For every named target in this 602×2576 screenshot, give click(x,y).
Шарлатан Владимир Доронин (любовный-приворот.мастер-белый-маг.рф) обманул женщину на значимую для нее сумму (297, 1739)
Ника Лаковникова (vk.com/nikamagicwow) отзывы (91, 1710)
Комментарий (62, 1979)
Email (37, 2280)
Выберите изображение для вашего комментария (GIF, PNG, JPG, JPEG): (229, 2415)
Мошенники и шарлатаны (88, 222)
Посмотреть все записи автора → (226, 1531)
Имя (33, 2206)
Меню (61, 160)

==

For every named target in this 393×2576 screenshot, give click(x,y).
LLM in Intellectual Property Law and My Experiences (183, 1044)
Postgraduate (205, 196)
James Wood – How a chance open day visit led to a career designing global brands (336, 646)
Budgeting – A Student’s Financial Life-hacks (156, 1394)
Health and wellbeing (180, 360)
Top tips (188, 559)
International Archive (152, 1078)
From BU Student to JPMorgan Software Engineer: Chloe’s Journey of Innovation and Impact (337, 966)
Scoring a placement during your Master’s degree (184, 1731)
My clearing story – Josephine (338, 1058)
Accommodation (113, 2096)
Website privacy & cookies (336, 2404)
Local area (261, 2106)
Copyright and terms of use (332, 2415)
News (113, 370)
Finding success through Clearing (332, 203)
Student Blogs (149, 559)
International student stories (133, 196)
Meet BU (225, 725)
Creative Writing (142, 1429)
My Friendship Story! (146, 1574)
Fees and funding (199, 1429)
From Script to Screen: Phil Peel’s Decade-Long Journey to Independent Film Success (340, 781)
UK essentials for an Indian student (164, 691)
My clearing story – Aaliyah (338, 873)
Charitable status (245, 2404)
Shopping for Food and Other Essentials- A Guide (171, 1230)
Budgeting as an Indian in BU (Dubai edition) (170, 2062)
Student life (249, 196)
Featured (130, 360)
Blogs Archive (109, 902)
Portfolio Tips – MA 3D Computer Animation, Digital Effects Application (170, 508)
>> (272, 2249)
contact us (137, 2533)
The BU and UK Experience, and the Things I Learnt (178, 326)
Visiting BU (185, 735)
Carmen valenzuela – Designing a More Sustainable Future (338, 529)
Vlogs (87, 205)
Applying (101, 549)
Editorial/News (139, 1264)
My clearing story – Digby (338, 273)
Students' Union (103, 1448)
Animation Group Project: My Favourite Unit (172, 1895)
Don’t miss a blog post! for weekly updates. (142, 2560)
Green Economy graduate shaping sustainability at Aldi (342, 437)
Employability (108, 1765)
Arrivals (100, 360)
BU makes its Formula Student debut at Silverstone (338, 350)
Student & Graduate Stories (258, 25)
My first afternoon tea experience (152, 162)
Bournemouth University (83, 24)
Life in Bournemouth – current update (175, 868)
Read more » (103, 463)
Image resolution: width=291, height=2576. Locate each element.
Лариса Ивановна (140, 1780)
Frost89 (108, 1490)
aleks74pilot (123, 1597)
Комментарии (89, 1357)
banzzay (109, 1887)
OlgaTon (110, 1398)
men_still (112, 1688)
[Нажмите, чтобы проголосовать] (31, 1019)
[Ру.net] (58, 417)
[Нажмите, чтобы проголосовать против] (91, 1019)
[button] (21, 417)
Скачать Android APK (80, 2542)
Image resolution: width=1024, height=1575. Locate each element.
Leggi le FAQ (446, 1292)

...

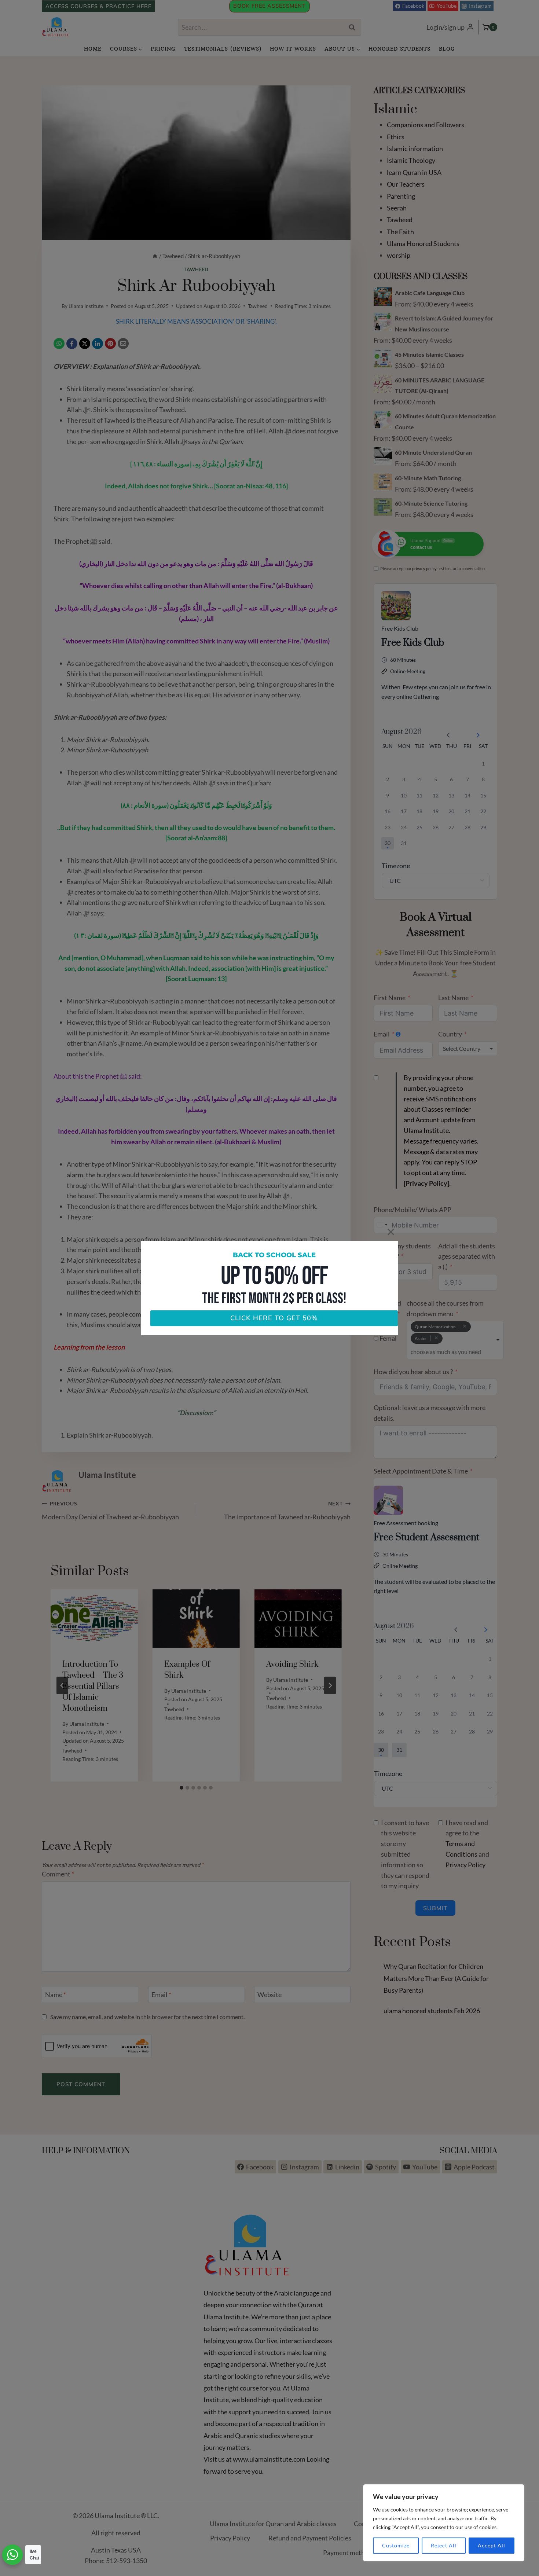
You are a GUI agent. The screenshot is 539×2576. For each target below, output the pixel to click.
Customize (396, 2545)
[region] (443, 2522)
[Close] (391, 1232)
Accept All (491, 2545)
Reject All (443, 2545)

Your goal. Whenever the word "target" appears in a line of the listing, report that line.

Written answer.
For every named target in this 602×2576 screenshot, give click(x,y).
For every named target in this 393×2576 screenshot, give click(x,y).
You are a GUI agent. The screenshot is 539×2576. For each target below, output the pixel to click.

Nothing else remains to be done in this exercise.